(Recorded data)

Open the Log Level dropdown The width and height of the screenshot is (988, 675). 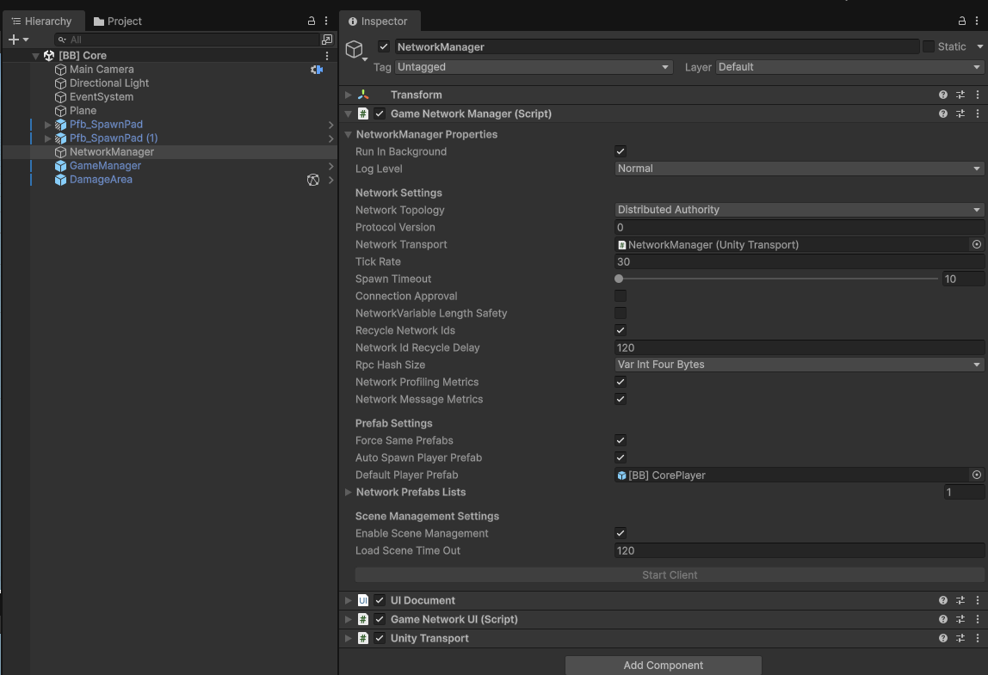tap(798, 168)
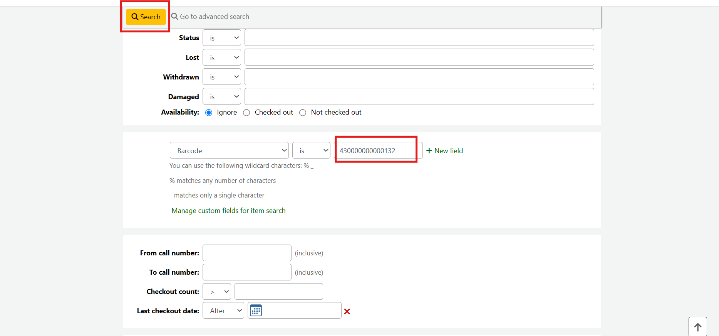Open the calendar date picker icon

point(256,311)
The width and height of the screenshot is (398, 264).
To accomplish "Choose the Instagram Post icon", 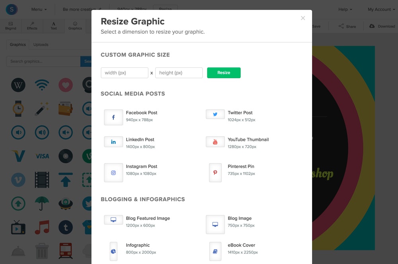I will point(113,173).
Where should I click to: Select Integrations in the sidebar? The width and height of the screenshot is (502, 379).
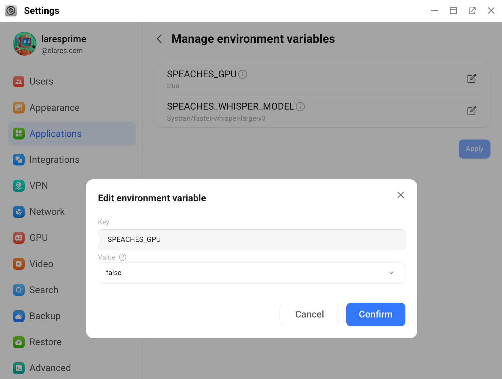click(x=55, y=160)
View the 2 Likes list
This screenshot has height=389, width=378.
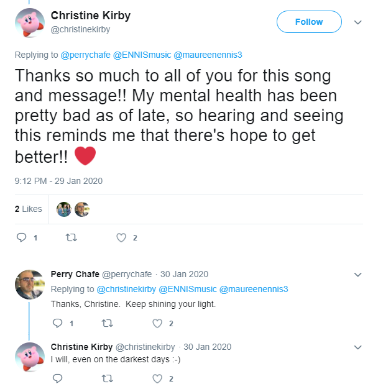29,209
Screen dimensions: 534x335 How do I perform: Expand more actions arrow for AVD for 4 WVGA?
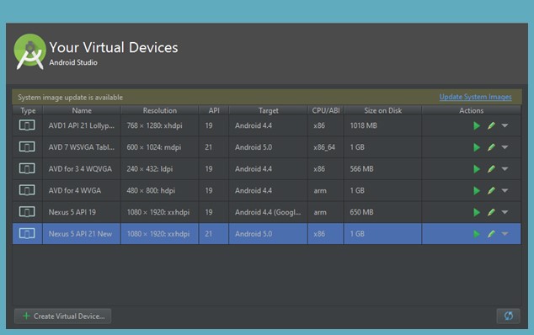pyautogui.click(x=505, y=191)
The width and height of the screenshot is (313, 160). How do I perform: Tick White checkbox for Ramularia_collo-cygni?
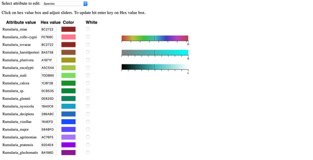tap(88, 37)

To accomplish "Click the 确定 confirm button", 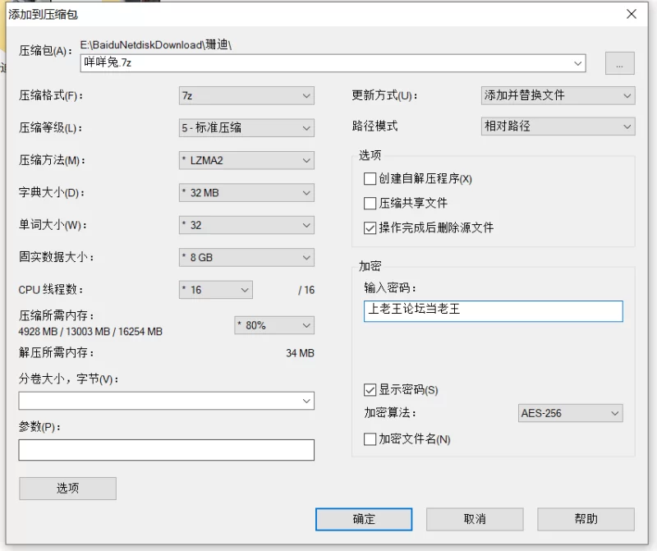I will pos(364,520).
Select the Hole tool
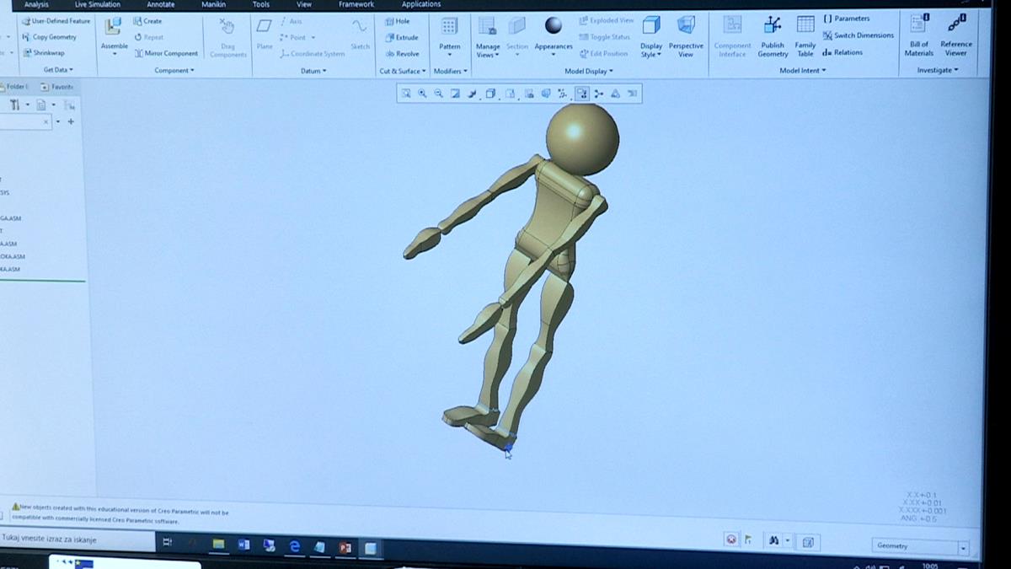The width and height of the screenshot is (1011, 569). point(397,21)
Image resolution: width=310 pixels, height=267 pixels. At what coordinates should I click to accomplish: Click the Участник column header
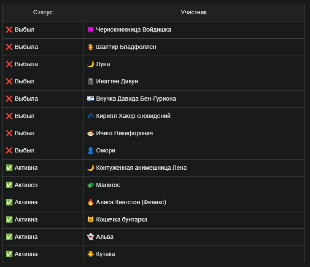194,12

* _Required work_
Write out again the lines from the one with "Image resolution: width=310" through the end of the records exactly, without any of the pictures.

* _Result below_
Image resolution: width=310 pixels, height=267 pixels. At what coordinates should I click to accomplish: Click the Участник column header
194,12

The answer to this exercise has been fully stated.